_Data provided_:

===

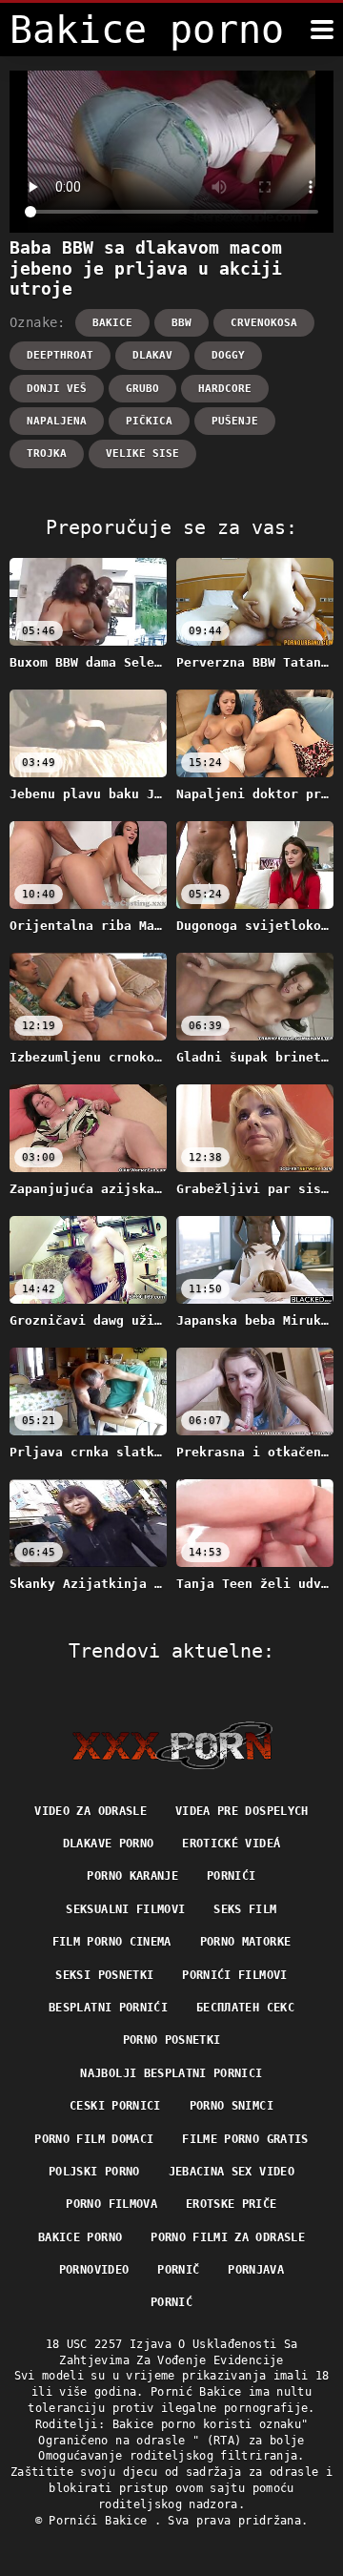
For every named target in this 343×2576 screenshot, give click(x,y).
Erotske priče (231, 2204)
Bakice (112, 323)
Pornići (231, 1876)
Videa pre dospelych (242, 1811)
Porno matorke (246, 1941)
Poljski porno (94, 2171)
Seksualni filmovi (125, 1909)
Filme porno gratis (245, 2139)
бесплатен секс (245, 2007)
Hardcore (225, 388)
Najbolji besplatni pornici (171, 2073)
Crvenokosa (264, 323)
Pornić (171, 2302)
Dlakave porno (108, 1843)
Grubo (142, 388)
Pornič (178, 2270)
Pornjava (256, 2270)
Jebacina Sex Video (231, 2171)
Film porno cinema (112, 1941)
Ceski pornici (115, 2105)
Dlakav (152, 355)
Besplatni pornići (108, 2007)
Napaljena (57, 421)
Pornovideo (94, 2270)
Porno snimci (231, 2105)
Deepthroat (60, 355)
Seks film (244, 1909)
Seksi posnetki (104, 1975)
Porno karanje (132, 1876)
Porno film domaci (93, 2139)
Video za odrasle (90, 1811)
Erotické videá (231, 1843)
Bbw (182, 323)
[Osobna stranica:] (171, 1745)
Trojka (47, 453)
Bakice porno (80, 2237)
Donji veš (57, 388)
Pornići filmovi (234, 1975)
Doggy (228, 355)
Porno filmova (111, 2204)
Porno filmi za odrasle (228, 2237)
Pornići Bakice (101, 2520)
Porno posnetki (172, 2040)
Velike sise (142, 453)
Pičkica (149, 421)
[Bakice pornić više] (322, 29)
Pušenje (235, 421)
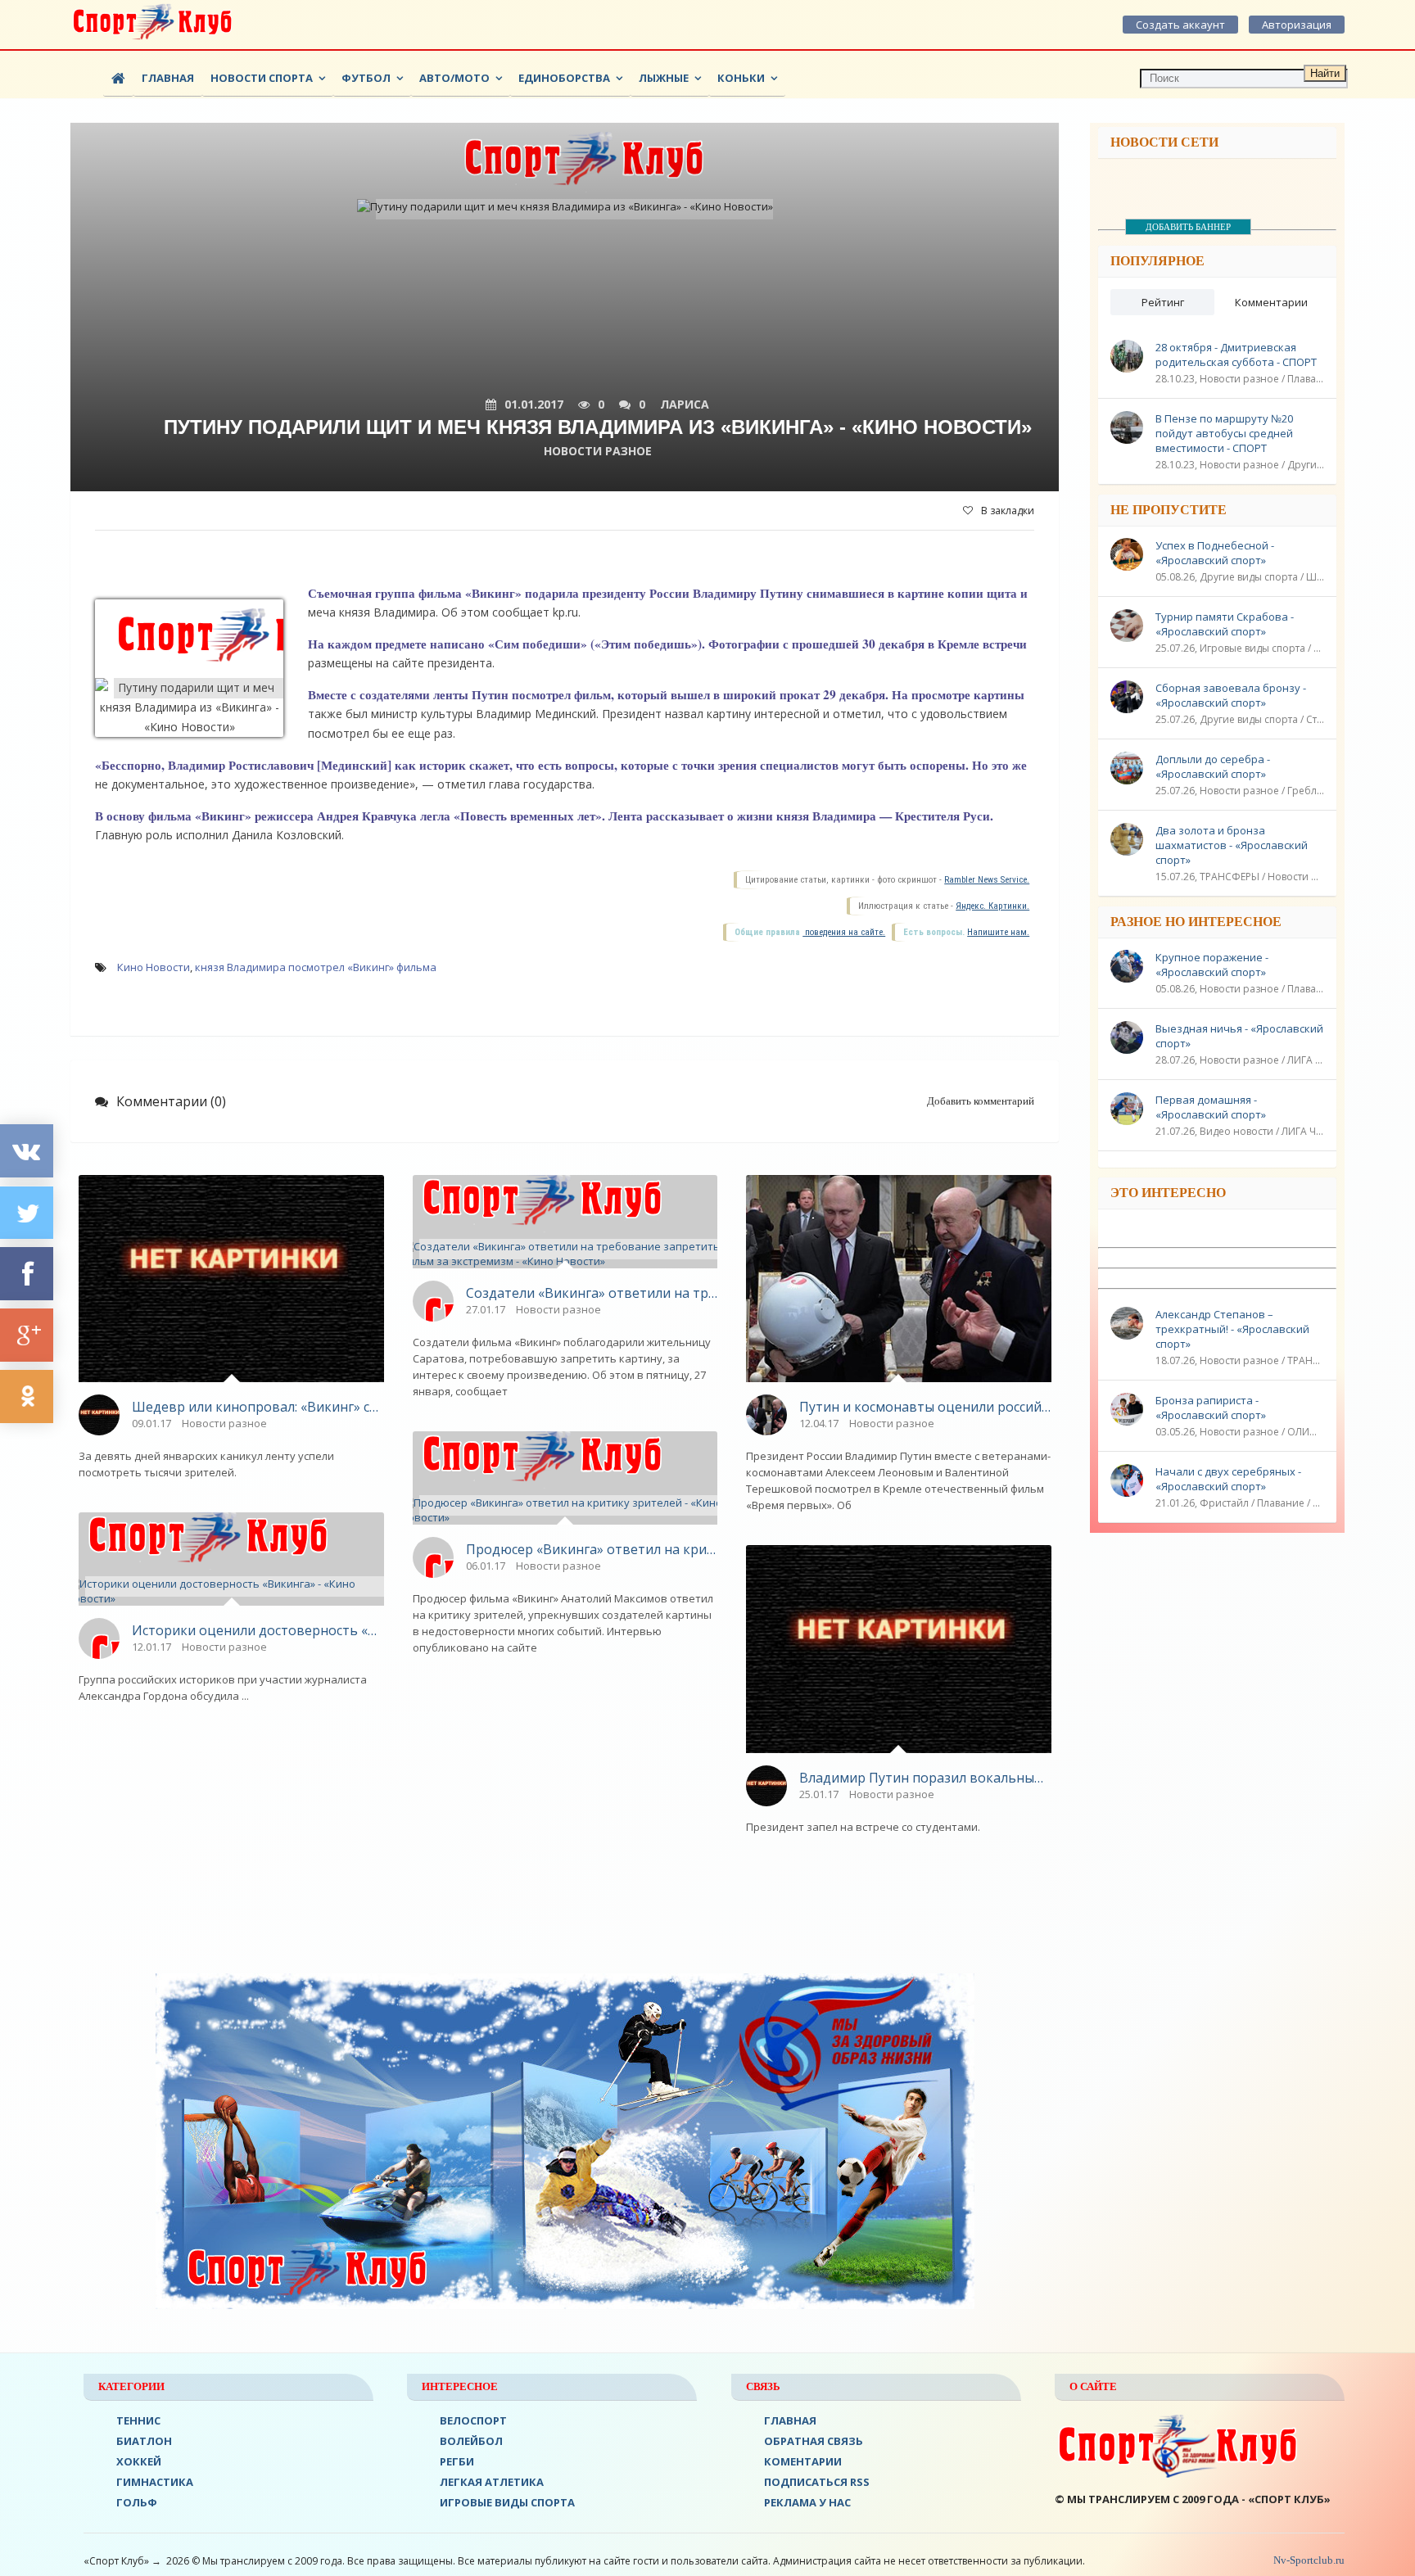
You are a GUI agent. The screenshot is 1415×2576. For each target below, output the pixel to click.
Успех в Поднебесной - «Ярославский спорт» (1214, 552)
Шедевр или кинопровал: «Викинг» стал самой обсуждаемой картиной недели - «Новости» (258, 1407)
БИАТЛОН (144, 2441)
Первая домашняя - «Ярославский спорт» (1210, 1107)
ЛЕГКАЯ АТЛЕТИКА (492, 2481)
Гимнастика (154, 2481)
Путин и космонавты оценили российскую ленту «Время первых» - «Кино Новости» (925, 1407)
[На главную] (152, 24)
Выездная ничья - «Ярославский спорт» (1239, 1036)
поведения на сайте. (843, 932)
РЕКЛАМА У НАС (807, 2502)
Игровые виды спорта (507, 2502)
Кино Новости (153, 967)
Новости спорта (261, 77)
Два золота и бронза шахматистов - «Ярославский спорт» (1231, 845)
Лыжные (664, 77)
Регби (457, 2461)
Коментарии (803, 2461)
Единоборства (564, 77)
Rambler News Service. (986, 879)
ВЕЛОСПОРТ (473, 2420)
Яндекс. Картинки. (992, 906)
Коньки (741, 77)
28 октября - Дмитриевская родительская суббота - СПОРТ (1236, 354)
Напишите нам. (998, 932)
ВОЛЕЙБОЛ (471, 2441)
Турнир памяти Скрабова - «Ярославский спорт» (1224, 624)
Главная (168, 77)
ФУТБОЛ (366, 77)
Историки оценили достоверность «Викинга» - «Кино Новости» (258, 1630)
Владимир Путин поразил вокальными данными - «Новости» (925, 1777)
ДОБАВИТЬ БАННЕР (1188, 227)
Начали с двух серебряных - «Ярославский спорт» (1228, 1479)
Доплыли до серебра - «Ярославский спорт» (1212, 766)
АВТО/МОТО (454, 77)
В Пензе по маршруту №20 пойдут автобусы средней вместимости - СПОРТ (1224, 433)
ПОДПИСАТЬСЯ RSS (817, 2481)
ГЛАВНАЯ (790, 2420)
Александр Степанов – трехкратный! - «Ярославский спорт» (1232, 1329)
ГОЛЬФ (136, 2502)
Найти (1325, 73)
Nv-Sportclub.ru (1308, 2560)
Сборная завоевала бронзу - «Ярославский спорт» (1230, 695)
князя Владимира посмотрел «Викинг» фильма (315, 967)
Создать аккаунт (1180, 24)
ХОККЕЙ (138, 2461)
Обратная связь (813, 2441)
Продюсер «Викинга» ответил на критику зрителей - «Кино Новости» (592, 1549)
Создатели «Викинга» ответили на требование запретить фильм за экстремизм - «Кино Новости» (592, 1293)
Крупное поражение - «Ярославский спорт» (1211, 964)
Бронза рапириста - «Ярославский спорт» (1210, 1407)
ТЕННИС (138, 2420)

===

_Exercise objective_: The lines to write out run from the one with "Яндекс. Картинки. (992, 906)" through the end of the records. Give them exactly, and only them.

_Exercise solution_:
Яндекс. Картинки. (992, 906)
Коньки (741, 77)
28 октября - Дмитриевская родительская суббота - СПОРТ (1236, 354)
Напишите нам. (998, 932)
ВОЛЕЙБОЛ (471, 2441)
Турнир памяти Скрабова - «Ярославский спорт» (1224, 624)
Главная (168, 77)
ФУТБОЛ (366, 77)
Историки оценили достоверность «Викинга» - «Кино Новости» (258, 1630)
Владимир Путин поразил вокальными данными - «Новости» (925, 1777)
ДОБАВИТЬ БАННЕР (1188, 227)
Начали с двух серебряных - «Ярославский спорт» (1228, 1479)
Доплыли до серебра - «Ярославский спорт» (1212, 766)
АВТО/МОТО (454, 77)
В Пензе по маршруту №20 пойдут автобусы средней вместимости - СПОРТ (1224, 433)
ПОДПИСАТЬСЯ RSS (817, 2481)
ГЛАВНАЯ (790, 2420)
Александр Степанов – трехкратный! - «Ярославский спорт» (1232, 1329)
ГОЛЬФ (136, 2502)
Найти (1325, 73)
Nv-Sportclub.ru (1308, 2560)
Сборная завоевала бронзу - «Ярославский спорт» (1230, 695)
князя Владимира посмотрел «Викинг» фильма (315, 967)
Создать аккаунт (1180, 24)
ХОККЕЙ (138, 2461)
Обратная связь (813, 2441)
Продюсер «Викинга» ответил на критику зрителей - «Кино Новости» (592, 1549)
Создатели «Викинга» ответили на требование запретить фильм за экстремизм - «Кино Новости» (592, 1293)
Крупное поражение - «Ярославский спорт» (1211, 964)
Бронза рапириста - «Ярославский спорт» (1210, 1407)
ТЕННИС (138, 2420)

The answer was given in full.